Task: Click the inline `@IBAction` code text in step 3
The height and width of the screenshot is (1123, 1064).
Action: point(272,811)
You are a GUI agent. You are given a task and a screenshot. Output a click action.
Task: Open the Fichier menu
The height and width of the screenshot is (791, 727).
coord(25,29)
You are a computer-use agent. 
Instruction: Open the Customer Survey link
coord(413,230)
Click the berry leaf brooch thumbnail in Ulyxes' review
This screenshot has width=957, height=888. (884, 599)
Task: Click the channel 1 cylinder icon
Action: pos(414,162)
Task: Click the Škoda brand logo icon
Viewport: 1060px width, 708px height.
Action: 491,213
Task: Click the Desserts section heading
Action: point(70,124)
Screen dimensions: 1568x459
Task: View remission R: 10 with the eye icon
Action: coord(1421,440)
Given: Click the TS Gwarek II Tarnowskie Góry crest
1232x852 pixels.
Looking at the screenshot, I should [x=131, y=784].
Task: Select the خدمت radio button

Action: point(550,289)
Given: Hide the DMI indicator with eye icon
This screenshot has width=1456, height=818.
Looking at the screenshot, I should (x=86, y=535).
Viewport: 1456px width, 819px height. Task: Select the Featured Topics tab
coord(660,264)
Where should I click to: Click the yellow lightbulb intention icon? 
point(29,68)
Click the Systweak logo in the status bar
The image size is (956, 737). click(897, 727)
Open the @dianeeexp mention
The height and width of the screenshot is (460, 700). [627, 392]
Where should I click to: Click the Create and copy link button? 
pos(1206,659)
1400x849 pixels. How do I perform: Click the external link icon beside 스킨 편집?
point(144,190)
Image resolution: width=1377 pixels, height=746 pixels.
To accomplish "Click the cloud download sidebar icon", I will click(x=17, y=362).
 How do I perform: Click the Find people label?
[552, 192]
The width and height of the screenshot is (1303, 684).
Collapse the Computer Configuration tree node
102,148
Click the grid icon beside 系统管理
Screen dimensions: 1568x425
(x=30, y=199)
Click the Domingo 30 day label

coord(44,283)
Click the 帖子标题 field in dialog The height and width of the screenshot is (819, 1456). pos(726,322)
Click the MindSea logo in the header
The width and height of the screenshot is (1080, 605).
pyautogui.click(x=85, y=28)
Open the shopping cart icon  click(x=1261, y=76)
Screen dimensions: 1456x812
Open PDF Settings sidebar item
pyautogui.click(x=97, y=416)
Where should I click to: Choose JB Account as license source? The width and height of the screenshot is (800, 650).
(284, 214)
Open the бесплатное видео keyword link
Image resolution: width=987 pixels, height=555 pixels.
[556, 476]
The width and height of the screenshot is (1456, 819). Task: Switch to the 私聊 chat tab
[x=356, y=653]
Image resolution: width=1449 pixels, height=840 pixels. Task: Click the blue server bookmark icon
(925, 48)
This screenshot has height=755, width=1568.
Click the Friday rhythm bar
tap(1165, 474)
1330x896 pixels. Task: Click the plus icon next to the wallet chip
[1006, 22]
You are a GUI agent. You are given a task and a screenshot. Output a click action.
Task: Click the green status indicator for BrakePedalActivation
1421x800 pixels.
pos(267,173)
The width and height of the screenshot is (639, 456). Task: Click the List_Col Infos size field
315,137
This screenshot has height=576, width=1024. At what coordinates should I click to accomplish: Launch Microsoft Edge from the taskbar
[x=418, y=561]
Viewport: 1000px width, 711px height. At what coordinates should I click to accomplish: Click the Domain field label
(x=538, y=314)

+===+

Change "Viewport" to "Window" everywhere in the material above and rewrite it with nothing else altered.

Task: Click the inline `@IBAction` code text in step 3
The height and width of the screenshot is (1123, 1064).
Action: point(272,811)
You are a GUI agent. You are given a task and a screenshot. Output a click action.
Task: Open the Fichier menu
The height and width of the screenshot is (791, 727).
coord(25,29)
You are a computer-use agent. 
Instruction: Open the Customer Survey link
coord(413,230)
Click the berry leaf brooch thumbnail in Ulyxes' review
This screenshot has width=957, height=888. (884, 599)
Task: Click the channel 1 cylinder icon
Action: pos(414,162)
Task: Click the Škoda brand logo icon
Window: 1060px width, 708px height.
Action: 491,213
Task: Click the Desserts section heading
Action: point(70,124)
Screen dimensions: 1568x459
Task: View remission R: 10 with the eye icon
Action: coord(1421,440)
Given: Click the TS Gwarek II Tarnowskie Góry crest
1232x852 pixels.
Looking at the screenshot, I should [x=131, y=784].
Task: Select the خدمت radio button

Action: point(550,289)
Given: Hide the DMI indicator with eye icon
This screenshot has width=1456, height=818.
Looking at the screenshot, I should (x=86, y=535).
Window: 1456px width, 819px height. Task: Select the Featured Topics tab
coord(660,264)
Where should I click to: Click the yellow lightbulb intention icon? 
point(29,68)
Click the Systweak logo in the status bar
The image size is (956, 737). click(897, 727)
Open the @dianeeexp mention
The height and width of the screenshot is (460, 700). [627, 392]
Where should I click to: Click the Create and copy link button? 
pos(1206,659)
1400x849 pixels. How do I perform: Click the external link icon beside 스킨 편집?
point(144,190)
Image resolution: width=1377 pixels, height=746 pixels.
To accomplish "Click the cloud download sidebar icon", I will click(x=17, y=362).
 How do I perform: Click the Find people label?
[552, 192]
The width and height of the screenshot is (1303, 684).
Collapse the Computer Configuration tree node
102,148
Click the grid icon beside 系统管理
Screen dimensions: 1568x425
(x=30, y=199)
Click the Domingo 30 day label

coord(44,283)
Click the 帖子标题 field in dialog The height and width of the screenshot is (819, 1456). pos(726,322)
Click the MindSea logo in the header
The width and height of the screenshot is (1080, 605).
pyautogui.click(x=85, y=28)
Open the shopping cart icon  click(x=1261, y=76)
Screen dimensions: 1456x812
Open PDF Settings sidebar item
pyautogui.click(x=97, y=416)
Where should I click to: Choose JB Account as license source? The width and height of the screenshot is (800, 650).
(284, 214)
Open the бесплатное видео keyword link
Image resolution: width=987 pixels, height=555 pixels.
[556, 476]
The width and height of the screenshot is (1456, 819). Task: Switch to the 私聊 chat tab
[x=356, y=653]
Image resolution: width=1449 pixels, height=840 pixels. Task: Click the blue server bookmark icon
(925, 48)
This screenshot has height=755, width=1568.
Click the Friday rhythm bar
tap(1165, 474)
1330x896 pixels. Task: Click the plus icon next to the wallet chip
[1006, 22]
You are a GUI agent. You are given a task and a screenshot. Output a click action.
Task: Click the green status indicator for BrakePedalActivation
1421x800 pixels.
pos(267,173)
The width and height of the screenshot is (639, 456). Task: Click the List_Col Infos size field
315,137
This screenshot has height=576, width=1024. At what coordinates should I click to accomplish: Launch Microsoft Edge from the taskbar
[x=418, y=561]
Window: 1000px width, 711px height. At what coordinates should I click to accomplish: Click the Domain field label
(x=538, y=314)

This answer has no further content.